Figure 5: Immediate post-operative radiograph: Implants stabilizing C1-C2.

Post-operative care
Gracie was placed in a neck brace/bandage post-operatively for 8 weeks. She was given Tramadol and acepromazine PRN and kept crate confined initially then gradual leash controlled exercise was permitted. Post operatively Gracie’s owner reported that she had increased respiratory effort and audible noise with periodic nasal discharge. The bandage was changed to ensure that there was no compression on the laryngeal area causing increased respiratory difficulty. Gracie was brought back in for periodic bandage changes and rechecks with radiographs at 3, 8, and 10 weeks (See Figures 6-8). Following her ten week recheck Gracie was allowed to slowly return to normal activity.

Congenital Hypoplastic Dens Fig 6-8
Fig 6-8 (left to right)

Figure 6: Three week recheck radiographs: Significant callus formation can be seen ventral to C1-C2 stabilization.
Figure 7: Eight week recheck radiograph: Further formation of boney callus bridging C1-C2.
Figure 8: Ten week recheck radiographs: Boney callus formation and fusion of C1-C2.

Discussion
Atlanto-axial instability is most commonly seen in small breed dogs due to congenital abnormalities or large breed dogs with traumatic fracture of the dens (odontoid process). There are six ossification centers in a normally formed dens (See Figure 3) [3]. In Gracie’s case we suspect that she had aplasia of the body of the dens with the apex of the dens present and not attached to C2. Typically dogs with an instability exhibit clinical signs prior to one year of age. In general instability does not cause clinical signs unless stress is placed on the area or a traumatic event occurs [3]. Signs can range from pain to tetra-paresis, with the majority of animals resisting ventral neck flexion on physical examination [2].

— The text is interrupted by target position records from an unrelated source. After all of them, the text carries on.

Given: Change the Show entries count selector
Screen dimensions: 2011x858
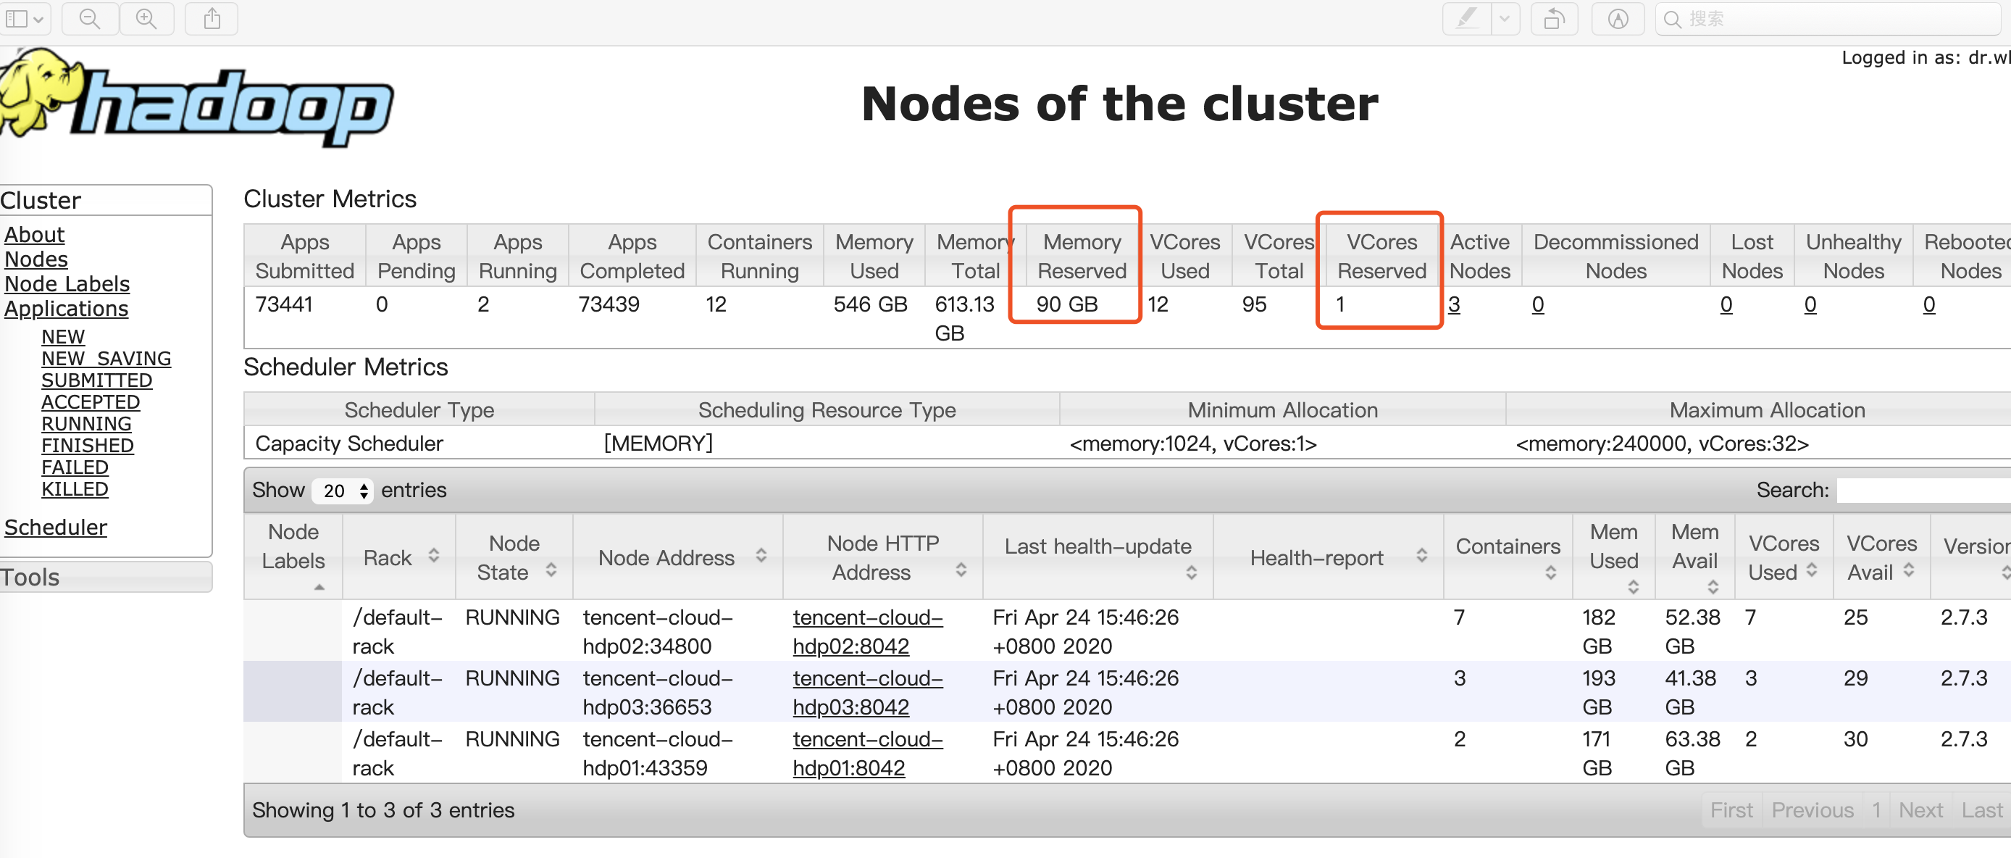Looking at the screenshot, I should pos(343,490).
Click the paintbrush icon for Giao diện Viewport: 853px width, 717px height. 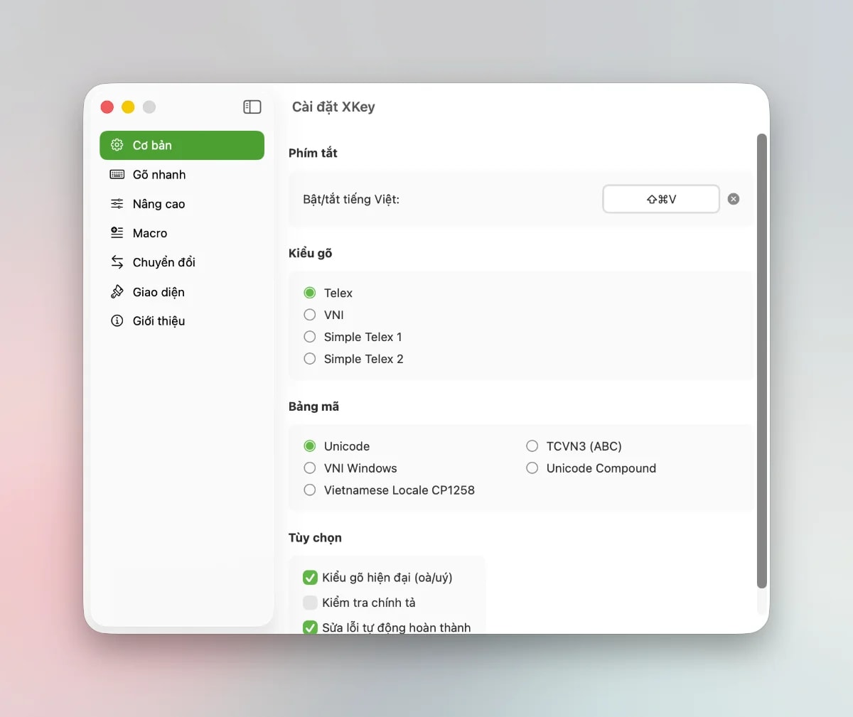click(x=117, y=291)
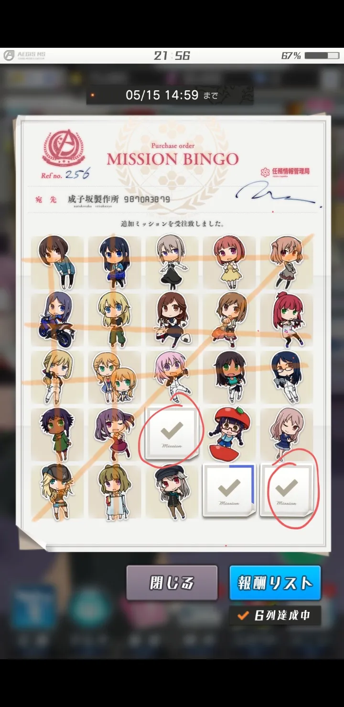Viewport: 344px width, 707px height.
Task: Tap the 閉じる close button
Action: click(172, 583)
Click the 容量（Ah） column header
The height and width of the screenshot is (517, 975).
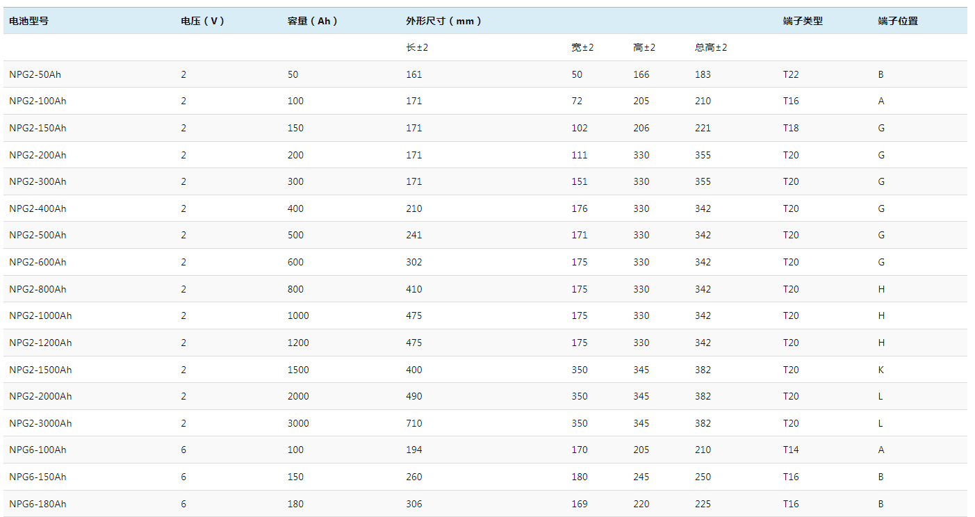tap(313, 21)
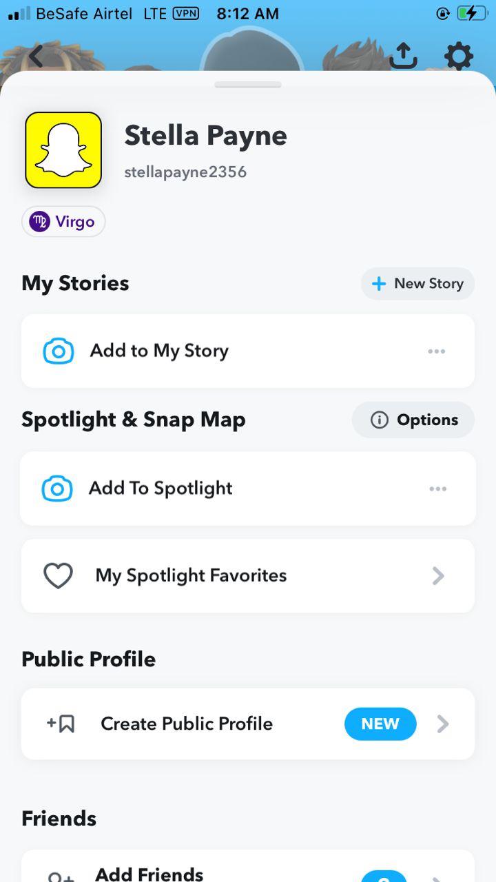Tap the camera icon beside Add to My Story
496x882 pixels.
(59, 351)
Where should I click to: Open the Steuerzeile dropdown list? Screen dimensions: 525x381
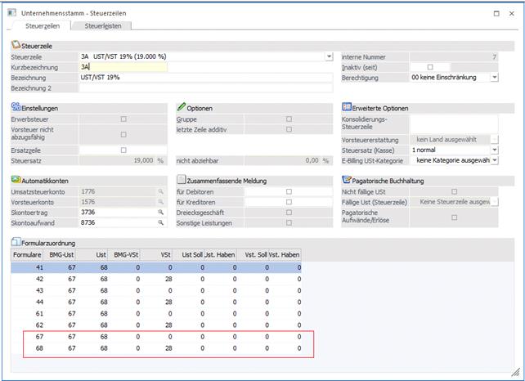329,56

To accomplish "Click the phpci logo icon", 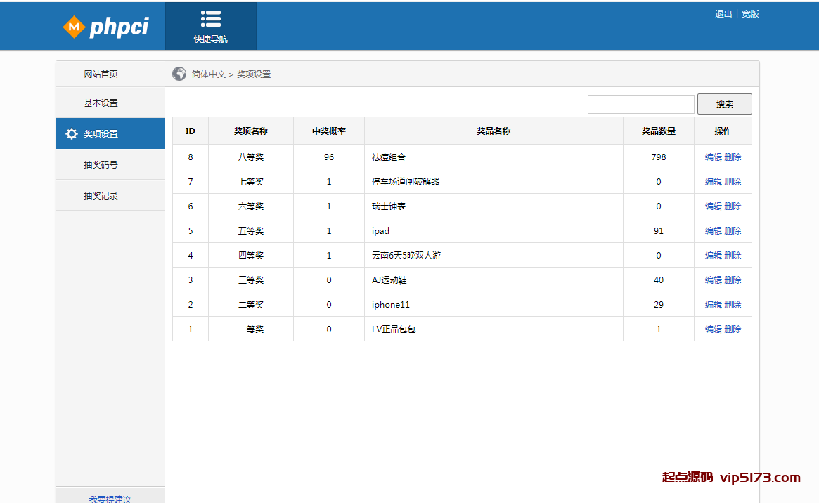I will pyautogui.click(x=73, y=27).
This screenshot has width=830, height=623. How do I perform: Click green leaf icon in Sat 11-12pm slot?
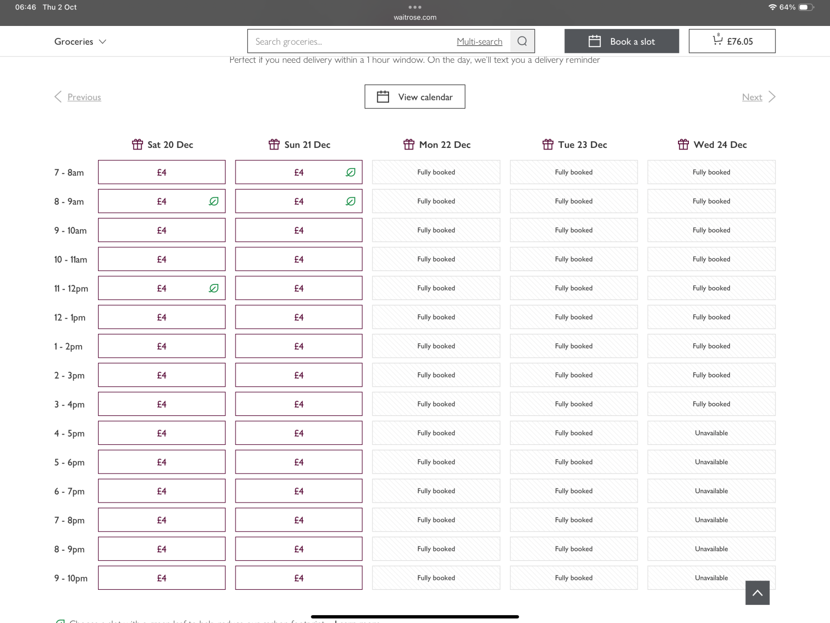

Some of these dogs can be managed medically, with strict confinement and neck brace for 6 -8 weeks. Surgery is indicated when the signs are more chronic, when reoccurring neurologic deficits are severe, when medical management fails or in mature patients. The most successful surgical cases are in animals with mature bone allowing secure implant fixation [2]. One of the more common post operative complications is implant migration, which is more common in young dogs with soft bones [1].

Pain and agitation control is critical in the immediate post operative and recovery period to reduce the chances of implant loosening and failure [2].

Post operative complications associated with the surgical procedure itself include laryngeal paralysis, spinal cord compression, implant failure, difficulty swallowing and respiratory compromise [2]. As always anesthetic complications can arise.

References

  1. Platt SR, Chambers JN, Cross A. A Modified Ventral Fixation for Surgical Management of Atlantoaxial Subluxation in 19 Dogs. Veterinary Surgery 33: 349-354, 2009.
  2. Seim HB. Surgery of the Cervical Spine: Atlantoaxial Instability. In Fossum TW , Hedlund CS, Johnson AL, Schulz KS, Seim HB, Willard MD, Bahr A, Carroll GL: Small Animal Surgery, 3rd ed. Mosby Elsevier, St. Louis, 2007, p1441-1447.
  3. Shires PK. Atlantoaxial Conditions and Wobbler Syndrome. In Slatter D (ed): Textbook of Small Animal Surgery, 3rd ed. W.B. Saunders Co., Philadelphia, 2003, p1173-1180.